- [JOB 1]: Rescale the coordinates in the listing from the line with "Where should I click to: Open" to the line with "[x=44, y=36]", both included. Write out each of those lines in full, multiplying every coordinate in the answers by 1.65 and rounding to a whole number with halves rounded up, and leave out the pictures.

--- START OF EXTRACT TO READ ---

# eu6500is not charging the battery



## sheldch1 (Aug 6, 2016)

I have a Honda eu6500is that i am trying to figure out how it charges the battery while running. I had a dead battery so i started with pull cord, and then checked the voltage at the battery which was still low while running. I figured the battery could be pulling the voltage low if it was completely dead, so i removed the battery and checked the voltage on the battery cable again whole running. Showed 0Vdc, so i checked the manual and it states that it is suppose to charge the battery while running.

I looked at the schematics, there is 2 +battery cables 1 goes to the starter and the other goes thru the 15A fuse to the switch. Unless it charges thru one the 1A fuses back thru the switch i can't see how it suppose to charge, because it can't be back thru the starter.. I verified all the fuses are good with a meter just to make sure.

Thank in advance for any help.
Chris


----------



## Robert Coats (Nov 10, 2011)

sheldch1 said:


> I have a Honda eu6500is that i am trying to figure out how it charges the battery while running.

--- END OF EXTRACT TO READ ---
--- START OF GIVEN ENTRIES ---

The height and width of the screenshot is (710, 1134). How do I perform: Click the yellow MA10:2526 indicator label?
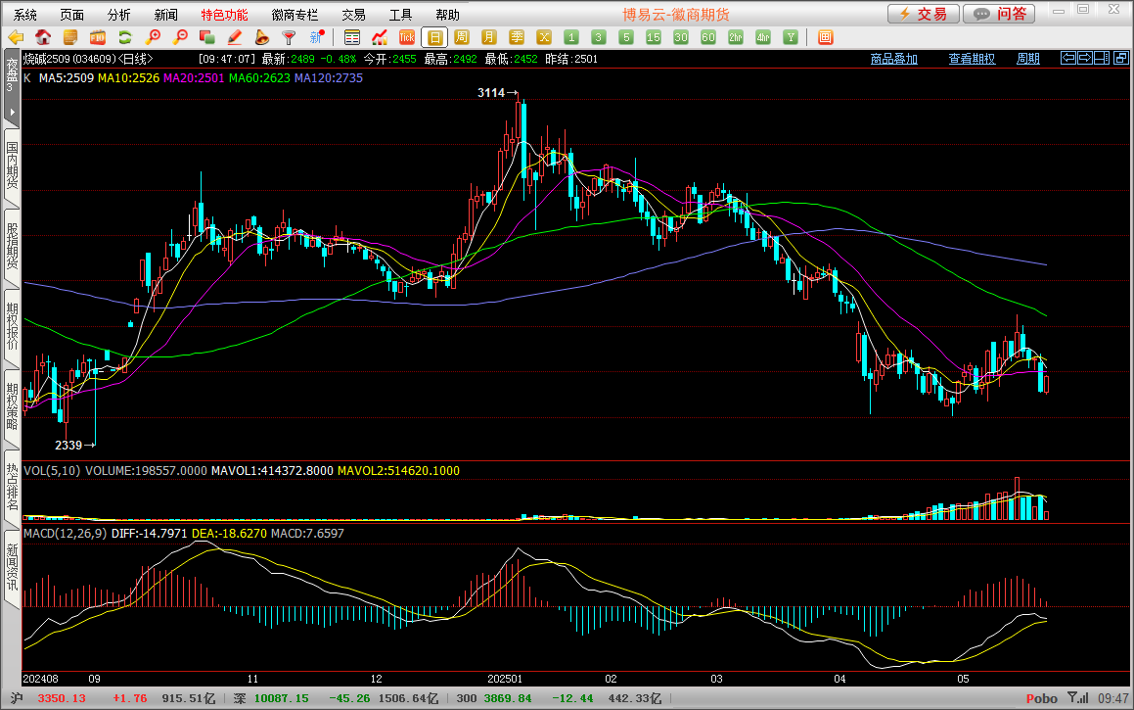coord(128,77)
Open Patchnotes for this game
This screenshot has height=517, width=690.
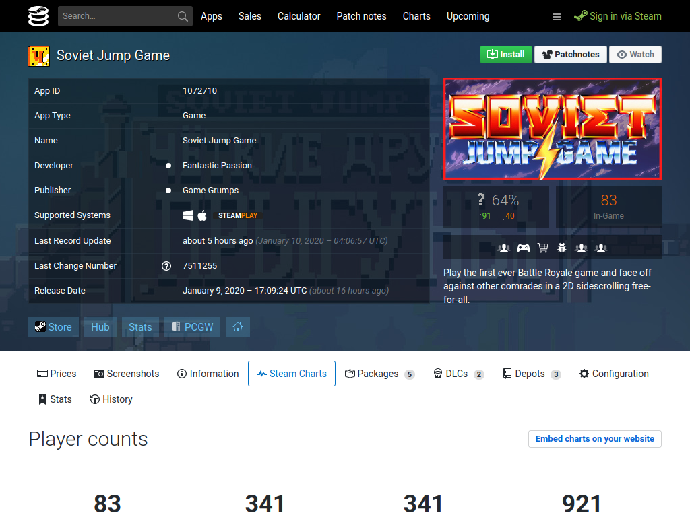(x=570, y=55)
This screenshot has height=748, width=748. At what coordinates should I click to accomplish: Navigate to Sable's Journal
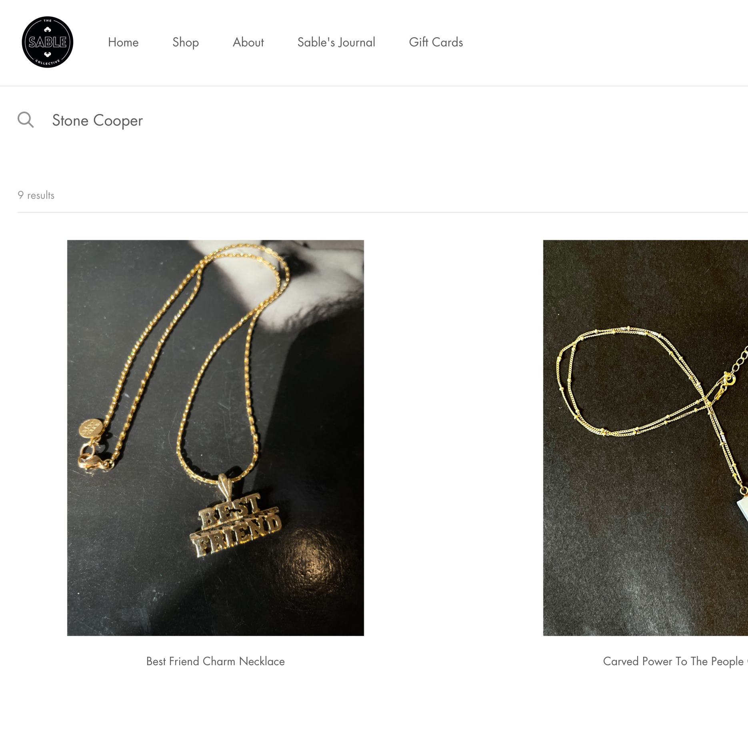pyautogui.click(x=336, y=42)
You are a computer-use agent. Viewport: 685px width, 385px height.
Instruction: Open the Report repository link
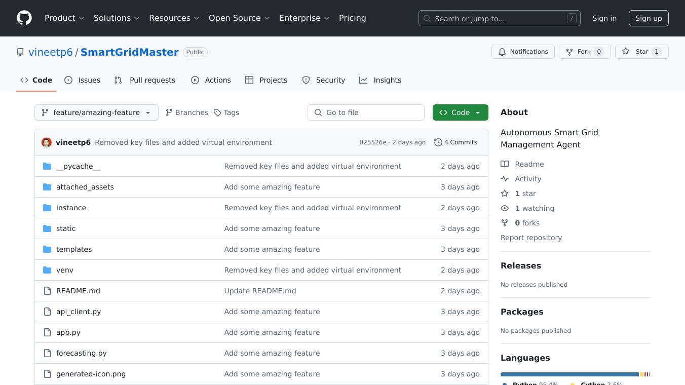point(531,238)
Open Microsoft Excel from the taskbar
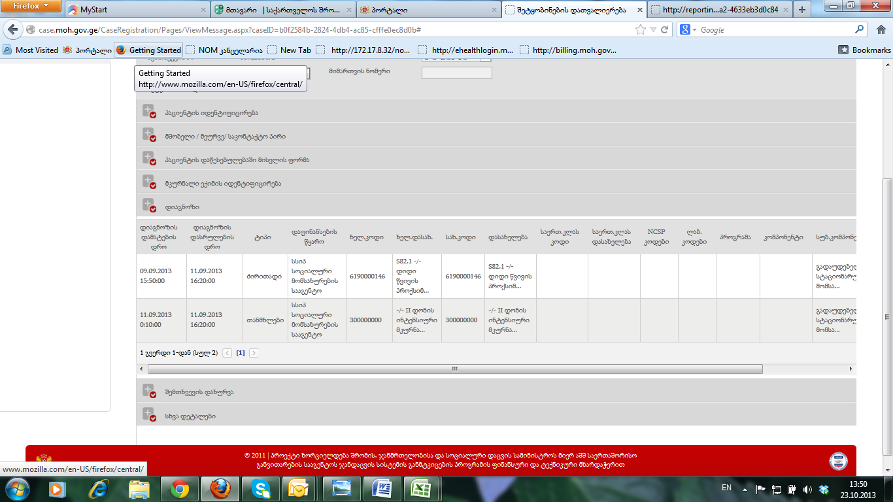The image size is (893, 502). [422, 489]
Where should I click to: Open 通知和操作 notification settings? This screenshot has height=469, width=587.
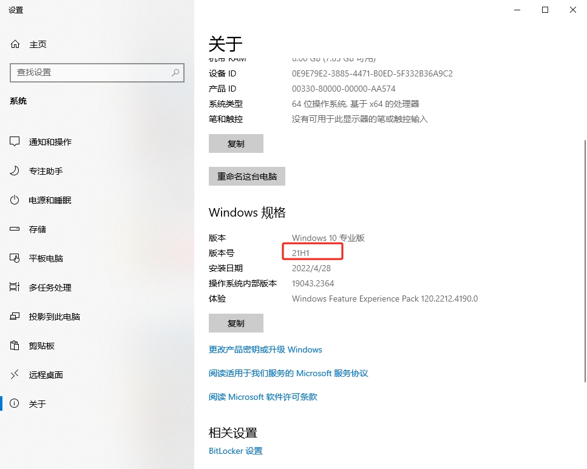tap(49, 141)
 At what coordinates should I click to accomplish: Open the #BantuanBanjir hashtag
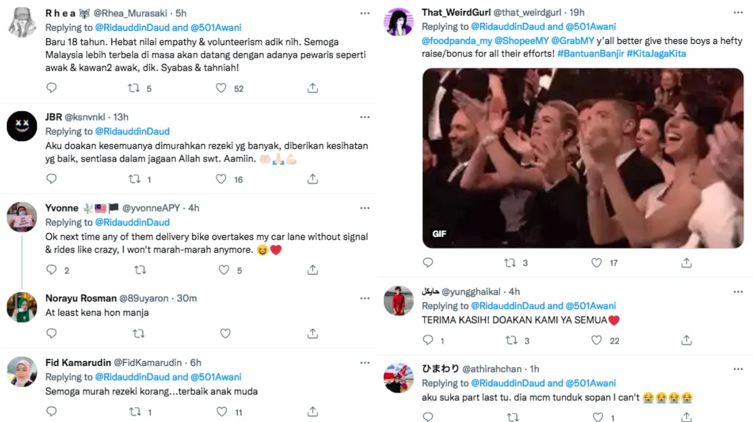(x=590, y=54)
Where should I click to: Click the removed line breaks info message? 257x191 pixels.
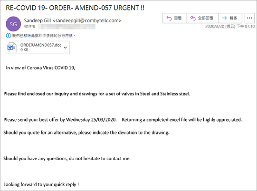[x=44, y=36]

--- END OF GIVEN ENTRIES ---
--- START OF GIVEN ENTRIES ---

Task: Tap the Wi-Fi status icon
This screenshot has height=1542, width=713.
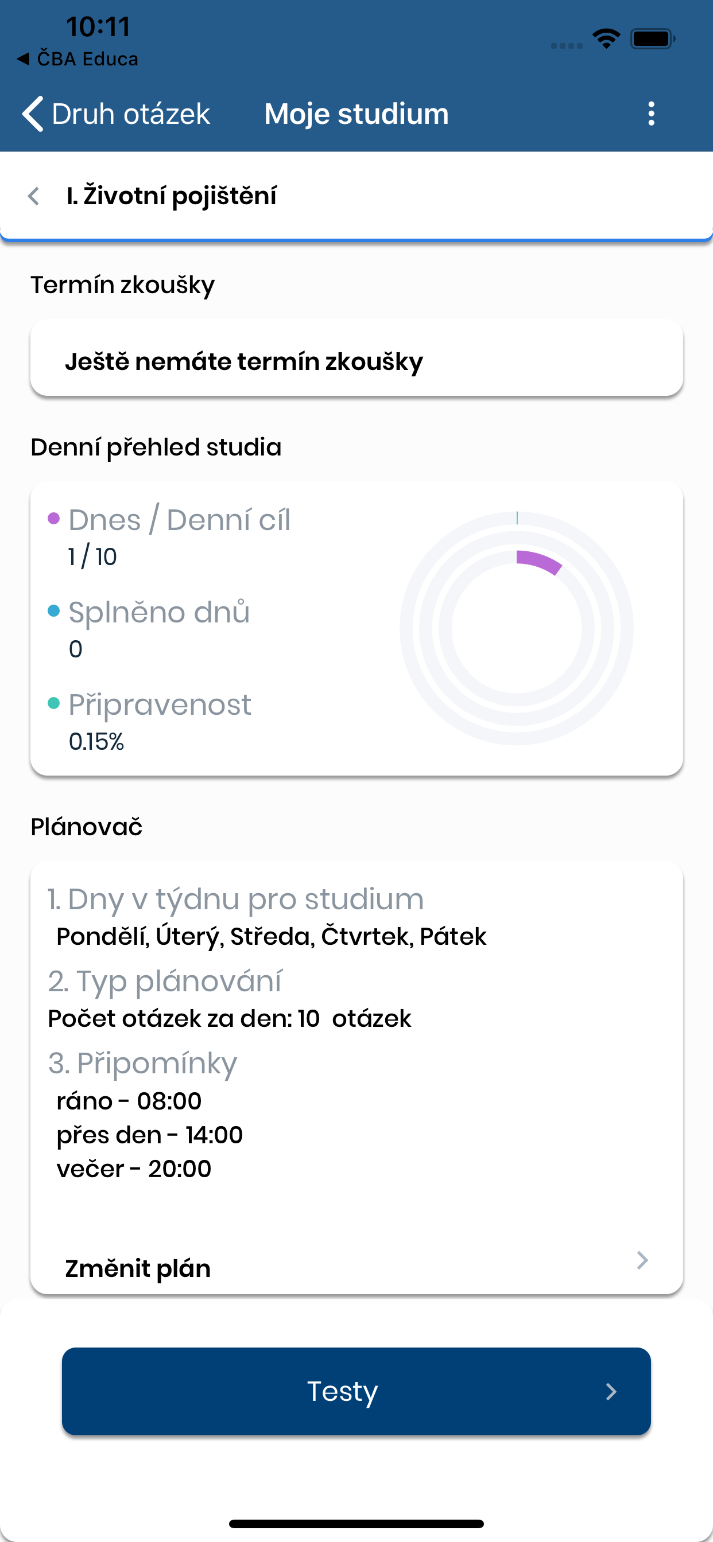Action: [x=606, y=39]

--- END OF GIVEN ENTRIES ---

- [JOB 2]: Quote the battery-charging thread word for word from "I looked at" to "to make sure.".

- [TASK RESPONSE 1]:
Where should I click to: Open 通知和操作 notification settings? This screenshot has height=469, width=587.
tap(81, 233)
 At what coordinates should I click to accomplish: Open the #BantuanBanjir hashtag
(x=974, y=89)
Where should I click to: Click the removed line breaks info message? 257x191 pixels.
[x=73, y=59]

- [TASK RESPONSE 2]:
I looked at the schematics, there is 2 +battery cables 1 goes to the starter and the other goes thru the 15A fuse to the switch. Unless it charges thru one the 1A fuses back thru the switch i can't see how it suppose to charge, because it can't be back thru the starter.. I verified all the fuses are good with a meter just to make sure.